Task directions
Carry on the post about legal work options for non-EU citizens below from its last sentence.

Passage to read
= = =
The fact of the matter is that it is much, much easier to hire an EU citizen than to hire an American, Canadian, Australian, Kiwi, etc. You might be asking yourself "Well then, elenetxu, what are YOU doing there, smarty?" I'm married to a local and therefore have been granted residency and work permission.

Can you wait for another year? There are a number of programs that will bring you over legally and give you a liveable wage. I highly suggest the Auxiliares de Conversación program. Apply the moment the application comes out (approx. November) to make sure you get a spot. It's first come-first served as long as you're a university junior or graduate and have no police record. CIEE offers placements through the same program, but you have to pay and they give you more orientation. There's also a Catholic school organization in Madrid which places language assistants. If you are interested in learning more, let me know and I can post links for you.
= = =
Data entries

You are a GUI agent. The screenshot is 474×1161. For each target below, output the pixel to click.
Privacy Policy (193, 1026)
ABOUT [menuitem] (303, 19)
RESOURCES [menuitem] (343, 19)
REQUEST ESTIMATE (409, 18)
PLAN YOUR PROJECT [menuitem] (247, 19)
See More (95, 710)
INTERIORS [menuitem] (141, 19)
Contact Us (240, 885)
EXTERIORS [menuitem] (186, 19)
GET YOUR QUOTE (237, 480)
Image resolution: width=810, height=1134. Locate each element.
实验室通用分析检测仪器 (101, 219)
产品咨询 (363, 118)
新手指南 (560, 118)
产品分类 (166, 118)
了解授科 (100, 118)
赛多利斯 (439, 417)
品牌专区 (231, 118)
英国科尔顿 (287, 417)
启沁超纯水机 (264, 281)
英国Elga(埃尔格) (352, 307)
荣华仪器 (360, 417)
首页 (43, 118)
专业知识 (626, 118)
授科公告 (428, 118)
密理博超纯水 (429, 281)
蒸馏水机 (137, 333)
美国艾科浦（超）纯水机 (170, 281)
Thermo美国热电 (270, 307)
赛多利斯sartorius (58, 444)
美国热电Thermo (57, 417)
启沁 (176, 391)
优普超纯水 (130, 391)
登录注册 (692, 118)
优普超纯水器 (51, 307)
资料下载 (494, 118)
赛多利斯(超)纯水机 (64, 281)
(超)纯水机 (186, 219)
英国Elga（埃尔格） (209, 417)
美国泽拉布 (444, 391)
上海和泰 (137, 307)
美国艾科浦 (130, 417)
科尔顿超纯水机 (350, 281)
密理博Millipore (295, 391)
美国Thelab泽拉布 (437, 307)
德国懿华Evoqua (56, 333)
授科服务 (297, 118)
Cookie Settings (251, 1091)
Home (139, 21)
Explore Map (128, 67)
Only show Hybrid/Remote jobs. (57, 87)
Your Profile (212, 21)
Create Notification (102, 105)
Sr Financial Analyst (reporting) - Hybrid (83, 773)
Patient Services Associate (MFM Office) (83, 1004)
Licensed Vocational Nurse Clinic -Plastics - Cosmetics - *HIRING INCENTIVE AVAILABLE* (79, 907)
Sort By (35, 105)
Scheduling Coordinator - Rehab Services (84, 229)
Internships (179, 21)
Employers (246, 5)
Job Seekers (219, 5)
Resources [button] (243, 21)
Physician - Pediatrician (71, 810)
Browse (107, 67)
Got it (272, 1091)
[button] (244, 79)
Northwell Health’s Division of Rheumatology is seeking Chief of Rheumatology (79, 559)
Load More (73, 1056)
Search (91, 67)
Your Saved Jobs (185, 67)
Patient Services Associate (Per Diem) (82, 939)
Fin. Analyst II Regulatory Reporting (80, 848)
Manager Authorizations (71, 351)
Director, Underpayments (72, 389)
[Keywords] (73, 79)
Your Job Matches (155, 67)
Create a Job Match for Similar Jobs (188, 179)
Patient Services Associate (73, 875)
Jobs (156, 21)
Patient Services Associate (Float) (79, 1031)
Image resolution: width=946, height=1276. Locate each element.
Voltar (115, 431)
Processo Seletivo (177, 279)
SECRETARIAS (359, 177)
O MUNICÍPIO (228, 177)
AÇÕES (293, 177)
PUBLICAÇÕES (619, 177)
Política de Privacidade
= = =
Response to this exercise
I would be highly wary of a program which "guarantees" you a work visa but has you come over as a tourist. It's pretty easy to change from one visa to another but everyone I know who has: 1. let their visa expire or 2. come on a tourist visa and has wanted to either get a new visa or renew the visa has had to go home. It might not make sense in your mind but, well, buddy, this is the way it is. Don't get mad, don't protest, and especially don't tell the government employee "But this is NOT how it should be done!" Find a solution.

Best of luck. The Cliff's Notes version of this would be: Don't trust the program, it sounds sketchy. I'd apply to a legit program for next school year.